Sterling dived more than half a per cent against both the dollar and euro on Friday after the first opinion poll in days showed prime minister Theresa May's lead down to just 5 percentage points over the opposition Labour Party.
Markets' assumption that May's Conservatives would win handsomely, strengthening her hand in talks on leaving the European Union, drove the pound higher last month when she called an election for June 8th.
But the latest poll by the You/Gov organisation, taken before Monday's bombing in Manchester halted campaigning, showed her lead is now just a quarter of what some other polls showed it was a month ago.
"Sterling is likely to continue to be under pressure now until the election is out of the way, if polling continues to indicate it's a tighter race," said Nomura strategist Jordan Rochester.
“For the market the worst outcome is if we have further uncertainty with the chances of a hung parliament.”
Other strategists noted that the lead in You/Gov polling had already been less pronounced than some and suggested a U-turn on May’s unpopular manifesto commitment on social care may help her after a pause in campaigning caused by the bombing.

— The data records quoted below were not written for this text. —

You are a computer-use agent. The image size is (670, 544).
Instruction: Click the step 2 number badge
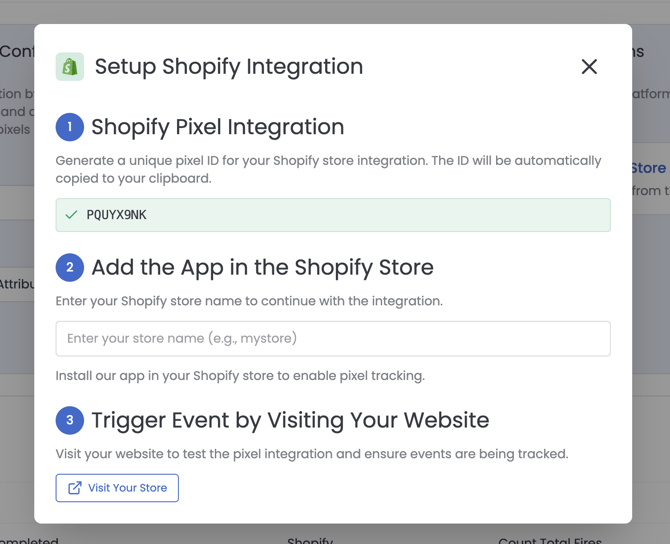[70, 267]
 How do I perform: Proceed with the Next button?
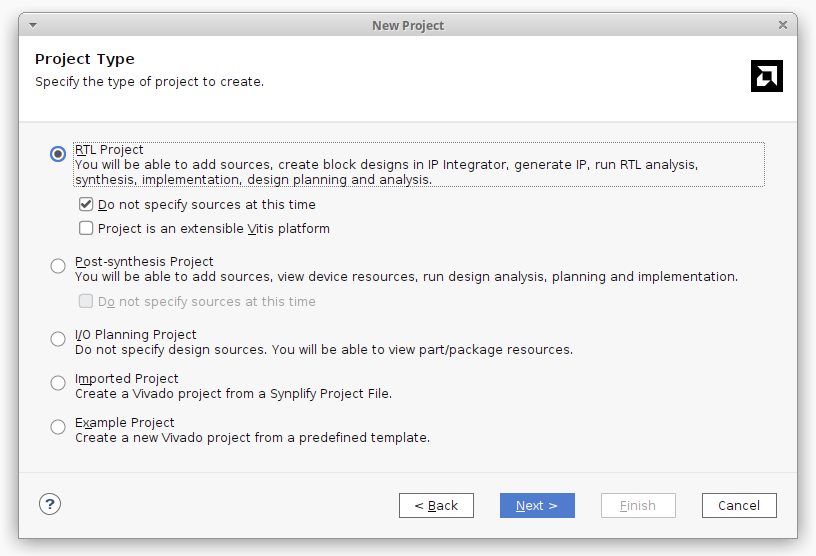537,505
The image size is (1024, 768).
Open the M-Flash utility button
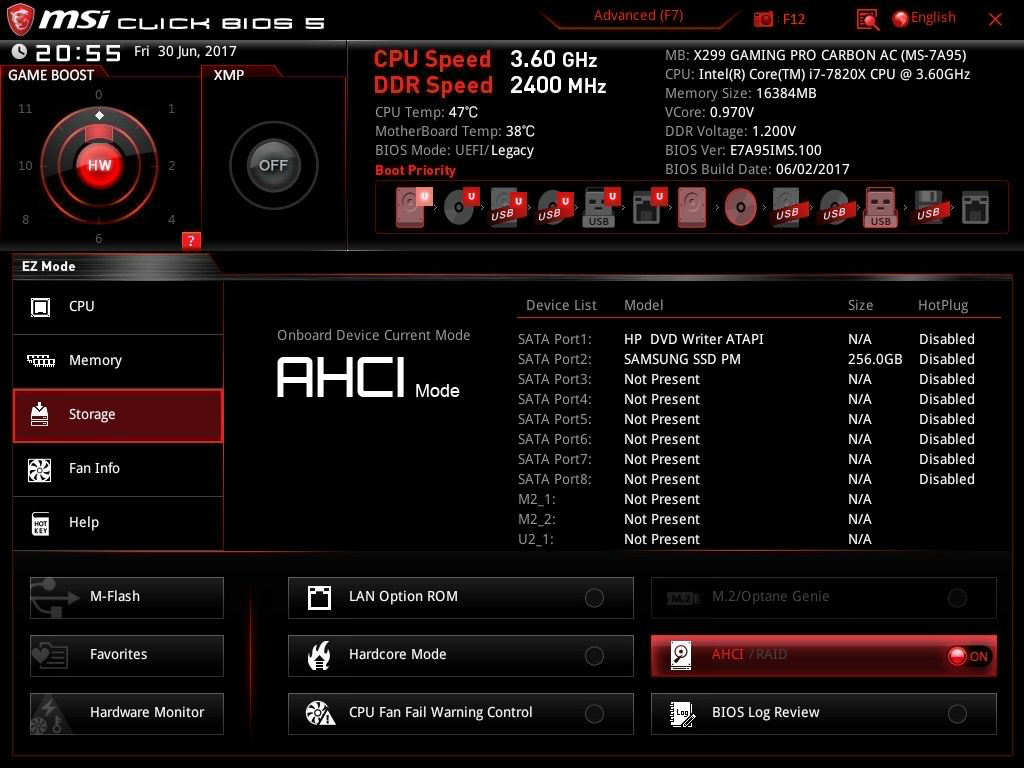point(127,597)
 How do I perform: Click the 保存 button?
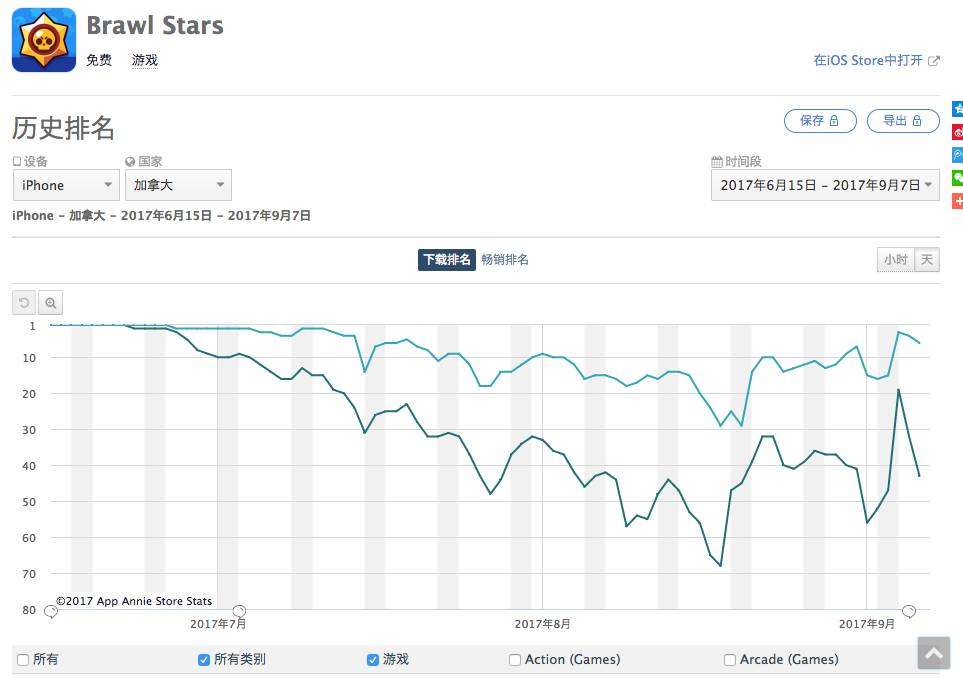pos(820,121)
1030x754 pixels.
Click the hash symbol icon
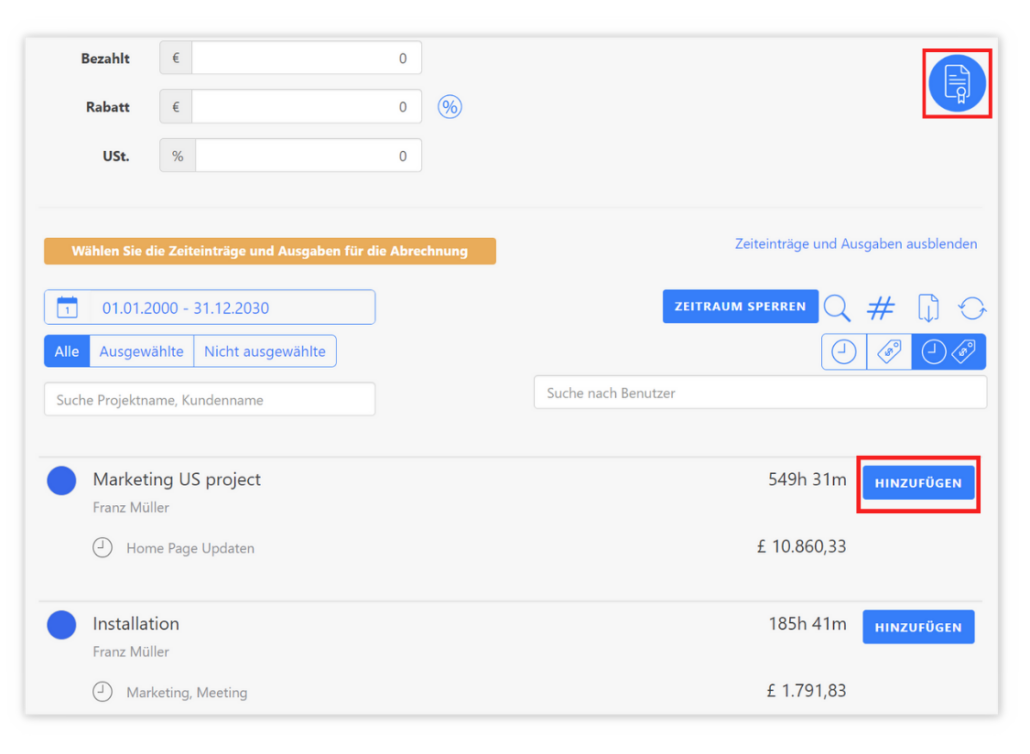coord(880,308)
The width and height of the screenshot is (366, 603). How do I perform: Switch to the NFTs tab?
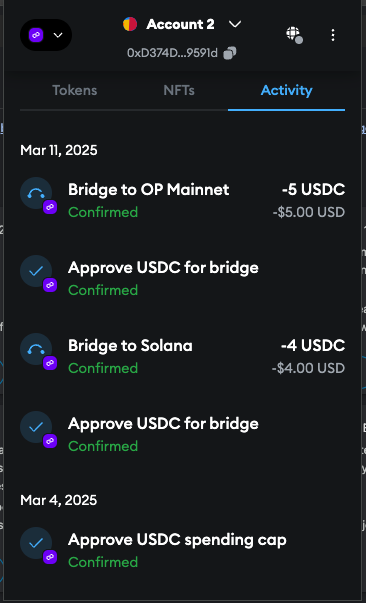pyautogui.click(x=179, y=90)
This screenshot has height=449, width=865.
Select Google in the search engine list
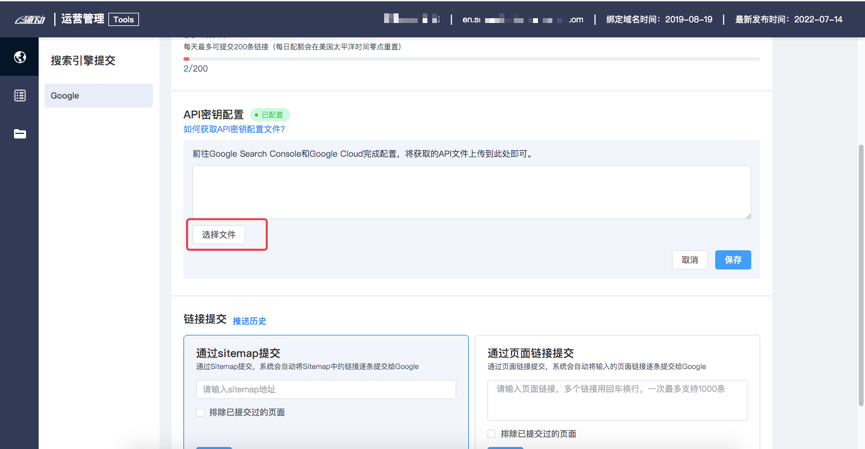click(x=98, y=96)
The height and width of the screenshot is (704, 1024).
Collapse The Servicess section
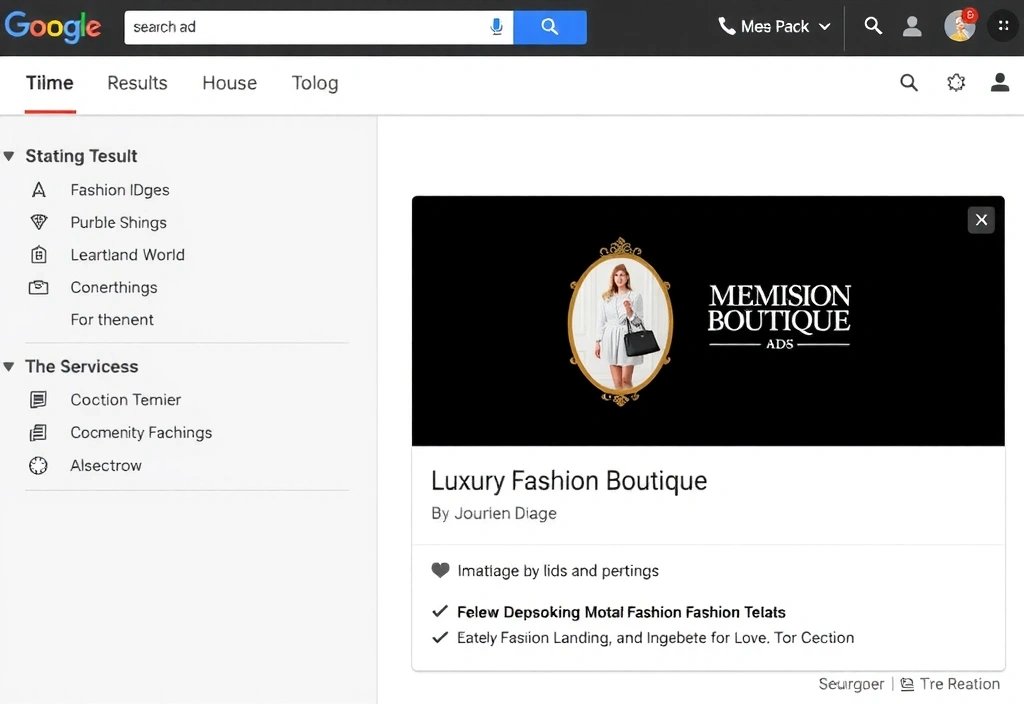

“YouGov says the swing in the latest poll is probably due to Conservative manifesto commitments, some of which have changed subsequently,” said Adam Cole, head of G10 strategy with RBC in London.
“There will likely be a large number of opinion polls over the weekend, so this picture could change either way in the next few days.”
By 0753 GMT, the pound was down 0.5 per cent on the day at 41.2880, having traded as low as $1.2861. It lost 0.6 per cent to 87.12 pence per euro.